Stored items
───

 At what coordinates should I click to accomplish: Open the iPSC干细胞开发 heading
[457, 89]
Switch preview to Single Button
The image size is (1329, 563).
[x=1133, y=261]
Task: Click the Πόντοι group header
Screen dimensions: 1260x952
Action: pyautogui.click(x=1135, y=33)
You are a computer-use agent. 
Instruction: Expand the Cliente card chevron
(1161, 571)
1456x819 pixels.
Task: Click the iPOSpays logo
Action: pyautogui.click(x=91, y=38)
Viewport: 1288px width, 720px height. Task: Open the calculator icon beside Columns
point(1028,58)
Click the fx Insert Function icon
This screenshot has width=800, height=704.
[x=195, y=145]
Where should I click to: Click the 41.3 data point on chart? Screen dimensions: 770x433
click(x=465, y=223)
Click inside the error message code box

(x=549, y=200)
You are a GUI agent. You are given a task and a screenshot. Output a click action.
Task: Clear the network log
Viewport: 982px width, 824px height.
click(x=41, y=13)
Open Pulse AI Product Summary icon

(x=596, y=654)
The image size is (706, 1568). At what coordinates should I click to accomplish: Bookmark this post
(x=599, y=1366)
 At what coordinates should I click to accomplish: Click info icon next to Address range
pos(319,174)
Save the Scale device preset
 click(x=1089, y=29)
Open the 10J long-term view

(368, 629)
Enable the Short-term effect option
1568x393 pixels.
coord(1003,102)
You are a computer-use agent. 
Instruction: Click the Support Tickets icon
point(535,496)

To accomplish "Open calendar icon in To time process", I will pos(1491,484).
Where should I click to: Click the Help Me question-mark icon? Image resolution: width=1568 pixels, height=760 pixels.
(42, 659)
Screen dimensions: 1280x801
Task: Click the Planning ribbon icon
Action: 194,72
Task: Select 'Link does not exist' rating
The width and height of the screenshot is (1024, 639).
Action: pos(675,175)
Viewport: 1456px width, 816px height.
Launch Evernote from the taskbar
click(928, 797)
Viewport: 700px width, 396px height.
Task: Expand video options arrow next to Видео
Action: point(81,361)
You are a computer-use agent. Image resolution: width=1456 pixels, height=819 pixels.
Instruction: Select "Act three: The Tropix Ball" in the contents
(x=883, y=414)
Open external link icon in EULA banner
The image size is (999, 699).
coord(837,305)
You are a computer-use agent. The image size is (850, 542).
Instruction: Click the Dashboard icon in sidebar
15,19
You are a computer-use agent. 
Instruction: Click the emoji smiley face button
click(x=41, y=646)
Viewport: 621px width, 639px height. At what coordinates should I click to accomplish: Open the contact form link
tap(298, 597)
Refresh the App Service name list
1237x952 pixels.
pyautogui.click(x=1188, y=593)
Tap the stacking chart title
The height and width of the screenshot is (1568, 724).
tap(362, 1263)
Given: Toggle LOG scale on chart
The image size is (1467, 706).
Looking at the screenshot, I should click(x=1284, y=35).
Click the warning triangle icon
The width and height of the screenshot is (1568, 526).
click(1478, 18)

───

Copy all of the lines above without changing anything.

 At what coordinates should I click to accomplish: Open the iPSC干细胞开发 heading
[457, 89]
Switch preview to Single Button
The image size is (1329, 563).
[x=1133, y=261]
Task: Click the Πόντοι group header
Screen dimensions: 1260x952
Action: pyautogui.click(x=1135, y=33)
You are a computer-use agent. 
Instruction: Expand the Cliente card chevron
(1161, 571)
1456x819 pixels.
Task: Click the iPOSpays logo
Action: pyautogui.click(x=91, y=38)
Viewport: 1288px width, 720px height. Task: Open the calculator icon beside Columns
point(1028,58)
Click the fx Insert Function icon
This screenshot has width=800, height=704.
[x=195, y=145]
Where should I click to: Click the 41.3 data point on chart? Screen dimensions: 770x433
click(x=465, y=223)
Click inside the error message code box

(x=549, y=200)
You are a GUI agent. You are given a task and a screenshot. Output a click action.
Task: Clear the network log
Viewport: 982px width, 824px height.
click(x=41, y=13)
Open Pulse AI Product Summary icon

(x=596, y=654)
The image size is (706, 1568). At what coordinates should I click to accomplish: Bookmark this post
(x=599, y=1366)
 At what coordinates should I click to accomplish: Click info icon next to Address range
pos(319,174)
Save the Scale device preset
 click(x=1089, y=29)
Open the 10J long-term view

(368, 629)
Enable the Short-term effect option
1568x393 pixels.
coord(1003,102)
You are a computer-use agent. 
Instruction: Click the Support Tickets icon
point(535,496)

To accomplish "Open calendar icon in To time process", I will pos(1491,484).
Where should I click to: Click the Help Me question-mark icon? Image resolution: width=1568 pixels, height=760 pixels.
(42, 659)
Screen dimensions: 1280x801
Task: Click the Planning ribbon icon
Action: 194,72
Task: Select 'Link does not exist' rating
The width and height of the screenshot is (1024, 639).
Action: pos(675,175)
Viewport: 1456px width, 816px height.
Launch Evernote from the taskbar
click(928, 797)
Viewport: 700px width, 396px height.
Task: Expand video options arrow next to Видео
Action: point(81,361)
You are a computer-use agent. Image resolution: width=1456 pixels, height=819 pixels.
Instruction: Select "Act three: The Tropix Ball" in the contents
(x=883, y=414)
Open external link icon in EULA banner
The image size is (999, 699).
coord(837,305)
You are a computer-use agent. The image size is (850, 542).
Instruction: Click the Dashboard icon in sidebar
15,19
You are a computer-use agent. 
Instruction: Click the emoji smiley face button
click(x=41, y=646)
Viewport: 621px width, 639px height. At what coordinates should I click to accomplish: Open the contact form link
tap(298, 597)
Refresh the App Service name list
1237x952 pixels.
pyautogui.click(x=1188, y=593)
Tap the stacking chart title
The height and width of the screenshot is (1568, 724).
tap(362, 1263)
Given: Toggle LOG scale on chart
The image size is (1467, 706).
Looking at the screenshot, I should click(x=1284, y=35).
Click the warning triangle icon
The width and height of the screenshot is (1568, 526).
click(1478, 18)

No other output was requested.